La sterilizzazione: azione terapeutica?

Decisamente in Gran Bretagna hanno un concetto quantomeno singolare di cosa sia eugenetica e cosa non lo sia. Lo stesso giorno in cui si dà il via libera alla fabbricazione di un bambino ottenuto assemblando il Dna di tre persone, così da garantire la creazione di un soggetto senza malattie ereditarie, si emana un’ordinanza di sterilizzazione per una donna con “un basso quoziente intellettivo” rea di aver messo al mondo 6 figli e di non riuscire a occuparsene adeguatamente.
La vicenda è disperante e con dettagli che evocano i peggiori scenari della Storia: a seguito della decisione giudiziaria la trentaseienne potrà essere prelevata a forza e sterilizzata forzatamente dalle autorità sanitarie per evitare “ulteriori drammi”. Non è molto chiaro come si possa commettere un sopruso spacciandolo per un bene. Dov’erano le stesse solerti autorità mentre la donna con difficoltà mentali era sistematicamente soggetta a violenze? Non si possono chiamare diversamente, stante l’assenza di piena consapevolezza, le violenze da lei subite da parte di quegli uomini che l’hanno più volte resa madre.
La notizia non può che far sobbalzare le coscienze.

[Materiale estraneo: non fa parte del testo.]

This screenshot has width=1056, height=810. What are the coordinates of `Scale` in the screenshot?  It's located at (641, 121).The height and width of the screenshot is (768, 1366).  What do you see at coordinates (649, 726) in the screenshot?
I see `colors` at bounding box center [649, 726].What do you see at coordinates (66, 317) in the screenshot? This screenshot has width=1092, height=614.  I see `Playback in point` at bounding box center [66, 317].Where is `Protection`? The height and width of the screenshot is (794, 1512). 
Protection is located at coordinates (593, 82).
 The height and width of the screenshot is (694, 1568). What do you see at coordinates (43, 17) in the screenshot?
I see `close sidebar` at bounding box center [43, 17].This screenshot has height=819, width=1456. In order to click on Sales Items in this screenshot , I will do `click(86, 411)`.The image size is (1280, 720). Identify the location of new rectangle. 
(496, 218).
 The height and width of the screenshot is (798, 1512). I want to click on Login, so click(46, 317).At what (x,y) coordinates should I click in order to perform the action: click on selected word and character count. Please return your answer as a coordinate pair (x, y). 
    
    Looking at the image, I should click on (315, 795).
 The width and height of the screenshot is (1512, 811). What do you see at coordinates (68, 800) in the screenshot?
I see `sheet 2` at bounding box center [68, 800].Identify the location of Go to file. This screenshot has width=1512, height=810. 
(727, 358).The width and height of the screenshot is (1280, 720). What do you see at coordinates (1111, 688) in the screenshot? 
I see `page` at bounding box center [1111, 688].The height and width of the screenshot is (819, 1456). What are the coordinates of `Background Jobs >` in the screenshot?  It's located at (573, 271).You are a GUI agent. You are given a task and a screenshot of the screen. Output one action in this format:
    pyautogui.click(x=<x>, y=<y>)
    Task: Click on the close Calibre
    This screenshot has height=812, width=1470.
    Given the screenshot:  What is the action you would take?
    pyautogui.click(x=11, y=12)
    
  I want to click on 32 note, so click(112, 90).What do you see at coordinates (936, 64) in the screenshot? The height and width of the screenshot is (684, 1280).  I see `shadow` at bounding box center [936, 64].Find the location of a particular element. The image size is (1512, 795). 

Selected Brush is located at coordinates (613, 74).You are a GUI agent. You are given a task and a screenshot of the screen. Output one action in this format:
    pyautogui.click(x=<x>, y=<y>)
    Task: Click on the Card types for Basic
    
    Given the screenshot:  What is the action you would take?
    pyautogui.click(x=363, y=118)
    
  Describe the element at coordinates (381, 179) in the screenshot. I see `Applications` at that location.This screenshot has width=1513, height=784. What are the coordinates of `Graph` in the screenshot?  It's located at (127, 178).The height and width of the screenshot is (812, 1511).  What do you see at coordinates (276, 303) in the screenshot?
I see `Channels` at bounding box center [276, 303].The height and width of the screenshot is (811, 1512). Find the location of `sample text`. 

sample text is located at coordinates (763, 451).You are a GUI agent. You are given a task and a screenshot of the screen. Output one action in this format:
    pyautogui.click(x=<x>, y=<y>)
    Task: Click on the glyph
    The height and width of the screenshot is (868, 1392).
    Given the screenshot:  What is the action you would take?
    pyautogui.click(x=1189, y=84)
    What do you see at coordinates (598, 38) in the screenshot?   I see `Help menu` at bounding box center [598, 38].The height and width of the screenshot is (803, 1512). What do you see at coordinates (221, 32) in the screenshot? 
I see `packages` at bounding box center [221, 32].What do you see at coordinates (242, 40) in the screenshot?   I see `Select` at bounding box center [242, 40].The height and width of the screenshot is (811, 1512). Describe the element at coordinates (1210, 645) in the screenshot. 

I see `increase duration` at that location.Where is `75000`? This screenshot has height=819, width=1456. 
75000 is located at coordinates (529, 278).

Le domande si susseguono veloci e chiedono risposte urgenti, perché le parole della Court of protection (il tribunale che si occupa della salvaguardia delle persone in difficoltà) più che tranquillizzare suonano come un caso da manuale di “excusatio non petita”. Sì, perché il tribunale ha voluto subito mettere le mani avanti sottolineando che, pur trattandosi di sterilizzazione forzata (è bene ribadire queste due parole, rileggerle e meditarne il significato), “non si tratta di eugenetica” ma di salvare una vita. Quindi, a loro avviso, si configurerebbe come azione “terapeutica”. Non sarà che adesso propaganderanno la sterilizzazione dei disabili come un “diritto riproduttivo”? Così, a prima vista, non sembra davvero un’idea nuova… Né tantomeno buona.